Release morning: we run the full library against the new model. Everything that was green stays green, turns amber, or turns red. Amber and red templates get triaged into the two failure-mode categories above. We then allocate the rewrite: verbosity-drift templates get output-contract tightening, format-protocol templates get glue-code updates.
The harness we ship for clients as part of engagements is smaller (10 to 30 templates per client, depending on service line), but follows the same shape. We teach clients to run their own harness at every model release. It becomes part of their standard operations, not something they have to remember to do.
What we do on release morning.
This is the sequence we follow whenever a new model ships. It has not deviated in six releases.
Hour 0 to 1: scan the release notes.
Read the model card, release notes, and any blog post. Flag anything about extended thinking, tool use, context window, or output format. These are the four surfaces where change matters.
Hour 1 to 2: flip the eval harness to the new model.
Single config change. No template changes. We are running yesterday's prompts against today's model, which is exactly the comparison we want.
Hour 2 to 5: run the full library.
Parallelized. 140 templates. All evals. Cost is typically $30 to $80 in API spend for the full run, depending on eval dataset size.
Hour 5 to 7: triage reds and ambers.
Categorize each failing template into verbosity drift or protocol change. Assign to operators. For protocol changes, the glue-code owner takes them. For verbosity drift, the template owner takes them.

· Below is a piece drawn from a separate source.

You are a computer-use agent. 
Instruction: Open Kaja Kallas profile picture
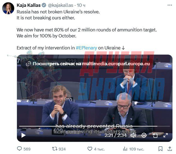[x=8, y=8]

Hour 7 to 16: rewrite and rerun.
Rewritten templates get the next version number, a changelog entry, and rerun against the new model. Also rerun against the prior model; backward compatibility matters.
Hour 16 to 20: certify and roll out.
Green-light the model version in our configuration. Flip client-facing workflows over to the new model on the next scheduled batch run (never mid-engagement).
Hour 20 to 24: write the release postmortem.
What broke. Why. What rule in section 5 would have caught this in design. If no existing rule would have caught it, add a new rule. Every upgrade teaches us something, and the teaching compounds.
The goal is never "zero breakage on upgrade." The goal is "low-enough breakage that the release is an opportunity, not a crisis." We hit that goal. You can too, and the eight rules above are the whole recipe.